Summary of Family Law issues/”loopholes” wrt emotional abuse


We are not legal experts. The information here comes from discussions with lawyers as we have followed different victims' journeys.


Burden of Proof


Family Law, like any law, has a standard that admissible evidence must meet. There are good reasons for these standards to exist to prevent false accusations from gaining traction in a legal proceeding. The difficulty comes with something like emotional abuse of a spouse or children. It is very difficult to gather evidence of this type of abuse that meets the legal threshold for being admissible. There are almost never witnesses. Emotional abuse doesn’t leave visible traces that can be photographed. Victim testimony often falls into a “he said; she said” endless circle. If the abuse involves children, even organizations tasked with protecting them won’t act unless the children themselves testify directly to their staff as to what is happening,


Emotional abusers know these things. They threaten children to silence. They deny and deflect, often with great credibility, that any abuse is happening. The easiest defence is that the victim/spouse made it up.


Joint Custody


Another problem with family law wrt emotional abuse is that the default position is what used to be called joint custody. In the new law I believe it is renamed joint decision making. This means that both parents must agree on schools, extra curricular activities and medical and dental care for the children. Once again this works if both parents put the interests of the children in front of every joint decision. Emotional abusers, especially narcissistic ones, are by definition controllers. They can’t compromise. Every decision becomes a winner take all “game”. They can’t make joint decisions unless they win.
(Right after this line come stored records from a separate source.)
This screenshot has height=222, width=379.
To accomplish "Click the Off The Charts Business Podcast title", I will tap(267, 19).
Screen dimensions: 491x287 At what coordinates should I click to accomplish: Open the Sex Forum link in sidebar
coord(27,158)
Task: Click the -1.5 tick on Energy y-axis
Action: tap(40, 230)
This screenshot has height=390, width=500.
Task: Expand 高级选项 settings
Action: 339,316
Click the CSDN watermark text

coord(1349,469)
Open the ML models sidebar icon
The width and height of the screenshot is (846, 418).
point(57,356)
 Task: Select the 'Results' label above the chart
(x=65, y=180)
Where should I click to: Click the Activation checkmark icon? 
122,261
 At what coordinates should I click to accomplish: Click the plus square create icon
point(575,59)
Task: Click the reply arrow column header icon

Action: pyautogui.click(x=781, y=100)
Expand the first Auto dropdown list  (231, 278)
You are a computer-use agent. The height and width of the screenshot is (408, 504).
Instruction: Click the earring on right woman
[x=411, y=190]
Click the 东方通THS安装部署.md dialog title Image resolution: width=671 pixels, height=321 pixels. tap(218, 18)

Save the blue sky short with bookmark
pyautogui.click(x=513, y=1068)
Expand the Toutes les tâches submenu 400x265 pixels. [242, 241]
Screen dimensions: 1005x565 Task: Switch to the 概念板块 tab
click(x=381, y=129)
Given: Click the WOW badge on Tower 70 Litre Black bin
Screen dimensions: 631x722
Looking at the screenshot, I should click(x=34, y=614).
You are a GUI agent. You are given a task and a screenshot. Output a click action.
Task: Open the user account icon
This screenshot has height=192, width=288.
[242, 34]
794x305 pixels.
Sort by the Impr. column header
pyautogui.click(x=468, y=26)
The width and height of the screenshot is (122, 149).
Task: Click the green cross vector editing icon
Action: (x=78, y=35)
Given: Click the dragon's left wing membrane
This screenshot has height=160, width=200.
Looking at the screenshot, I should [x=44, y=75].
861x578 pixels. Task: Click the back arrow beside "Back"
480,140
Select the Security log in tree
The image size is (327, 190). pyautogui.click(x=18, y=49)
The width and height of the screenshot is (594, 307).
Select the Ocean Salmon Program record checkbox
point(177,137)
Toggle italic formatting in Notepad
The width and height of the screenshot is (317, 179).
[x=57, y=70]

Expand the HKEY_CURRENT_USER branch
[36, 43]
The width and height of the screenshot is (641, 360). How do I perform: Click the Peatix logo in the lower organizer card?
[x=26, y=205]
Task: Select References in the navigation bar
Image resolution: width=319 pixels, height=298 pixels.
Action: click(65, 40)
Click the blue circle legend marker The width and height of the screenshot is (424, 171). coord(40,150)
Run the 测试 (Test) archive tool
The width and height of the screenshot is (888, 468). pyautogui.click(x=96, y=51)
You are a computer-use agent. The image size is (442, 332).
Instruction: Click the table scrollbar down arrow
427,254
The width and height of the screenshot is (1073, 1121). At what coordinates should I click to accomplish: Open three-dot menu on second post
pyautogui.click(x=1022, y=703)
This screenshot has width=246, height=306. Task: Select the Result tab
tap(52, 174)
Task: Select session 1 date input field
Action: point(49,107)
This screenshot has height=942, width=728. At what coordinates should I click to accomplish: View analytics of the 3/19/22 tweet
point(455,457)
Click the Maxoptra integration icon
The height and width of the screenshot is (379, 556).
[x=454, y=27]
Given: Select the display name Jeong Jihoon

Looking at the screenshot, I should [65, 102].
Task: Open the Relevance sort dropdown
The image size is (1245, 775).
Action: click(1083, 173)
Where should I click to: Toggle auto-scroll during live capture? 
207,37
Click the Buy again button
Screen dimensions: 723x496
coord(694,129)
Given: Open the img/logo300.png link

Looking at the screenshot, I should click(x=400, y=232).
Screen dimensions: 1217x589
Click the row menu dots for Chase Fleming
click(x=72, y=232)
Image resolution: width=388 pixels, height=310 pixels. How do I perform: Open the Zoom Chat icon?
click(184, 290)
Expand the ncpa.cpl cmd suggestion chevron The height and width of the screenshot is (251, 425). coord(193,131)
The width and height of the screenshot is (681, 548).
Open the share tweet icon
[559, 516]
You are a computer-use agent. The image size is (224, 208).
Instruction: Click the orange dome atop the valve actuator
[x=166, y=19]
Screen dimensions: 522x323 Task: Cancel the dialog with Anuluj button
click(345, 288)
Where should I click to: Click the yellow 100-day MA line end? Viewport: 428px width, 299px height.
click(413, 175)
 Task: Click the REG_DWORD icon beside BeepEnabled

One particularly terrible result of this legal default is that emotional abusers of children get to veto help for those abused children. This permission is entrenched in the law. Many therapists will not even do an exploratory intake interview without permission from both parents.


This leads to all sorts of circular loops. For example CAS is reluctant to consider testimony in emotional abuse cases from professionals who have not spoken directly with the children. The abuser has the power to prevent those professionals from seeing the children. Even if one parent hires a therapist to act as a coach to indirectly help emotionally abused children CAS will not consider that professional a “credible witness”. In effect an abuser can use his permission power to prevent a complete CAS investigation of his abuse.


We call this burden of proof standard for evidence of emotional abuse and the default joint parenting stance “loopholes” in the law that allows the emotional abuser to continue his abuse well into separation.